■ Written instruction: Set out every line of the records below as a JSON list of strings, one string per line, with blank lines skipped and the pictures left out.

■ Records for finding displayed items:
——————

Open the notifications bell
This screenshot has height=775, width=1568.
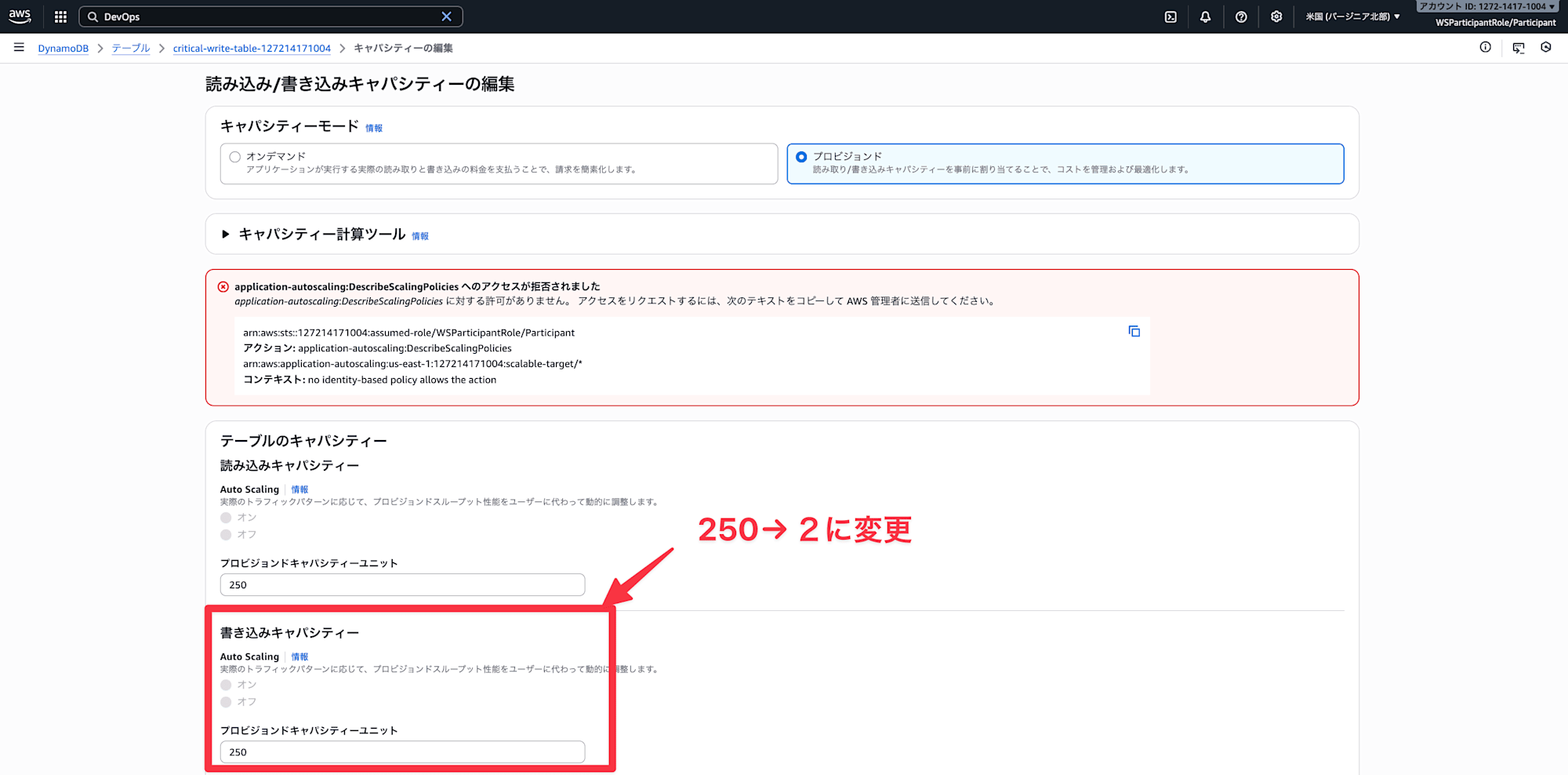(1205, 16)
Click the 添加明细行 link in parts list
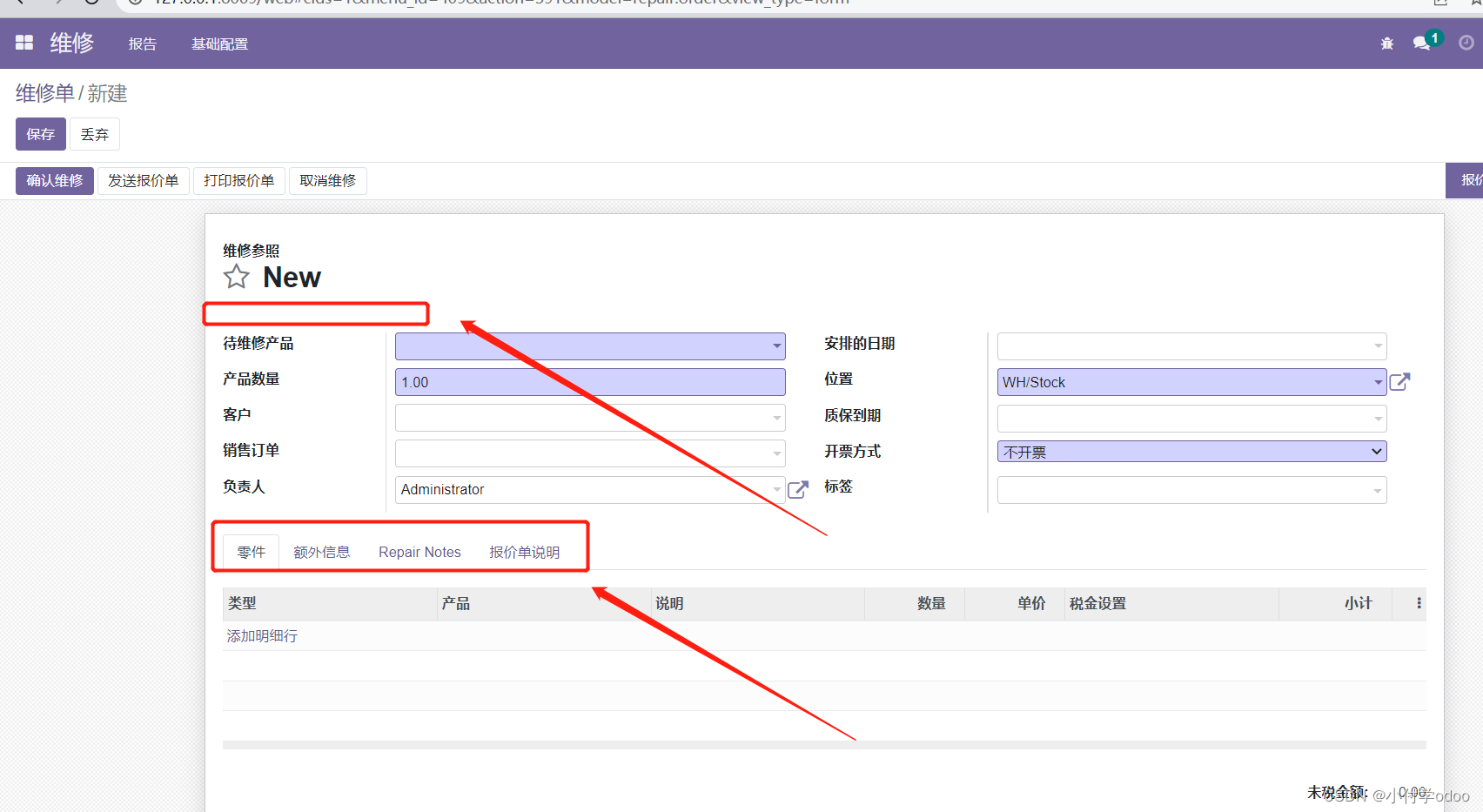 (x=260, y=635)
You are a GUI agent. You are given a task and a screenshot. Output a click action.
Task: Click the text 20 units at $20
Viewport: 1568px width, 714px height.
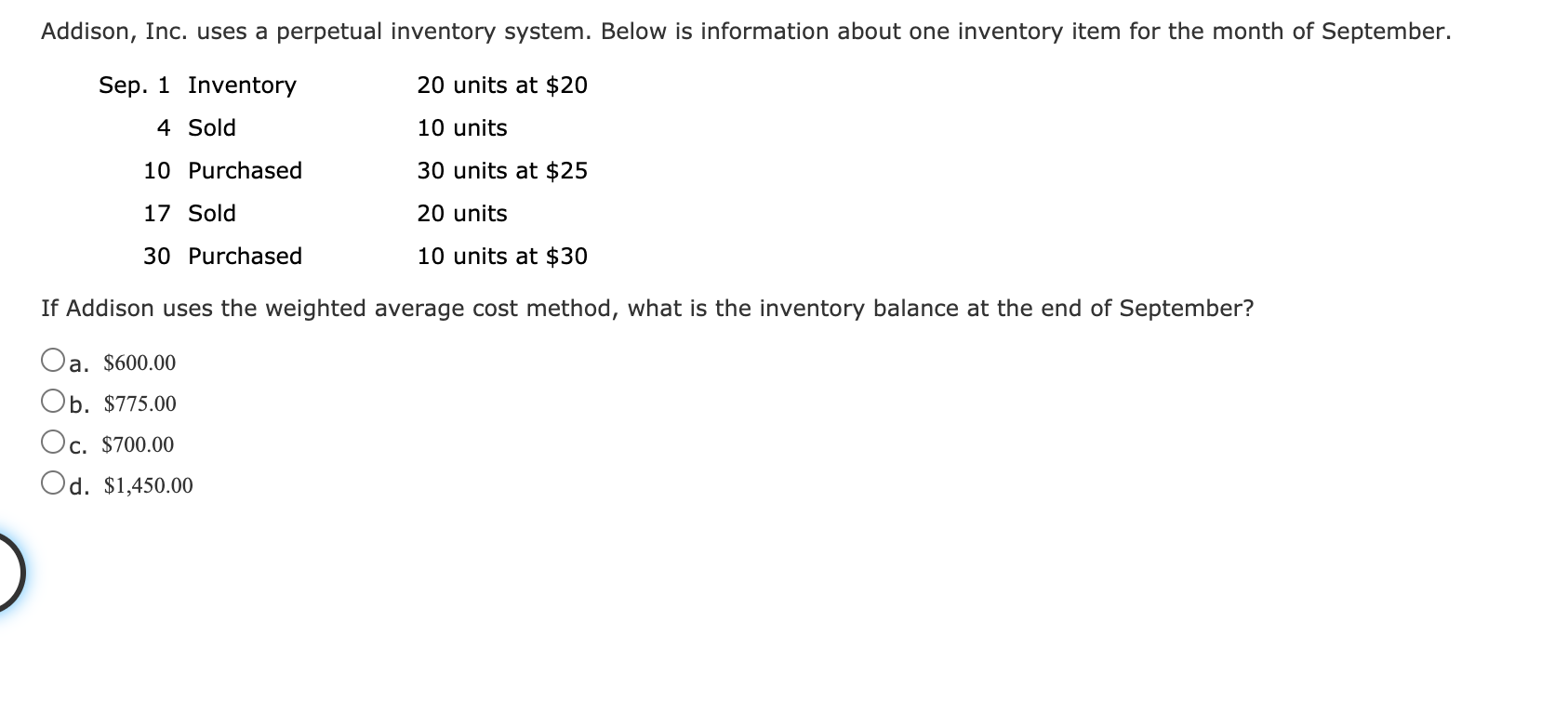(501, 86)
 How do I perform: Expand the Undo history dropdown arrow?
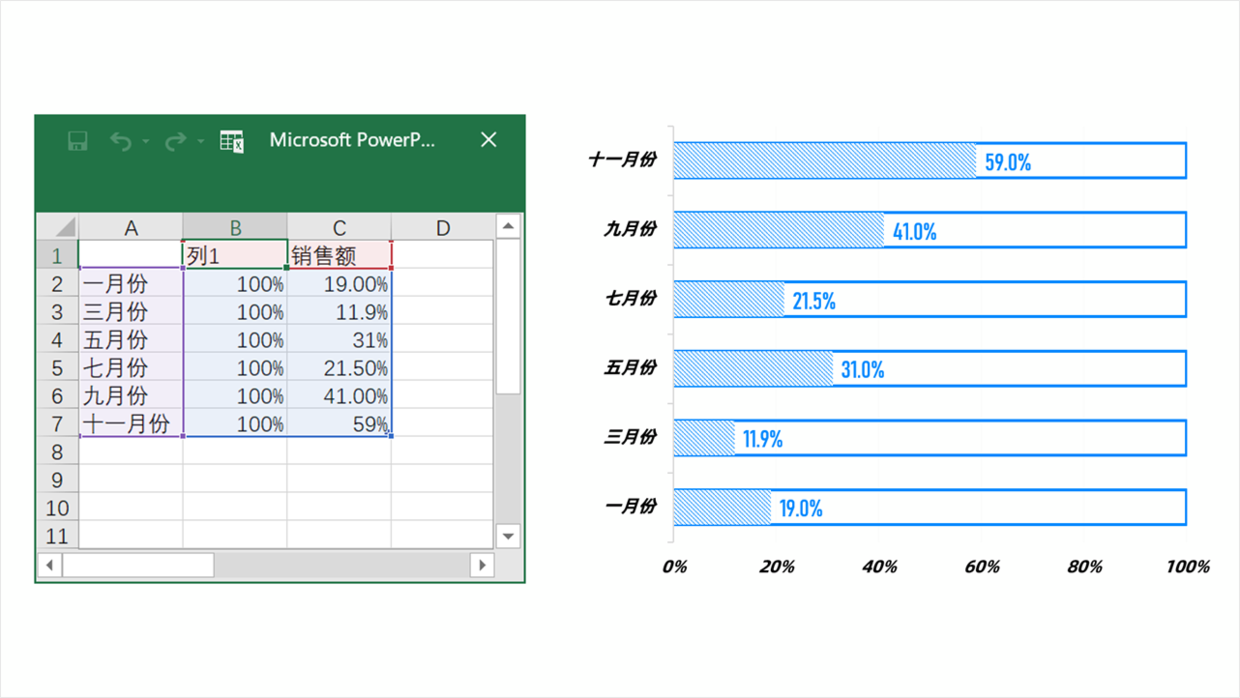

——————

■ Correct output:
[
  "Open the notifications bell",
  "This screenshot has height=775, width=1568.",
  "(1205, 16)",
  "Click the 添加明细行 link in parts list",
  " (x=260, y=635)",
  "You are a GUI agent. You are given a task and a screenshot. Output a click action.",
  "Task: Click the text 20 units at $20",
  "Viewport: 1568px width, 714px height.",
  "(501, 86)",
  " How do I perform: Expand the Undo history dropdown arrow?"
]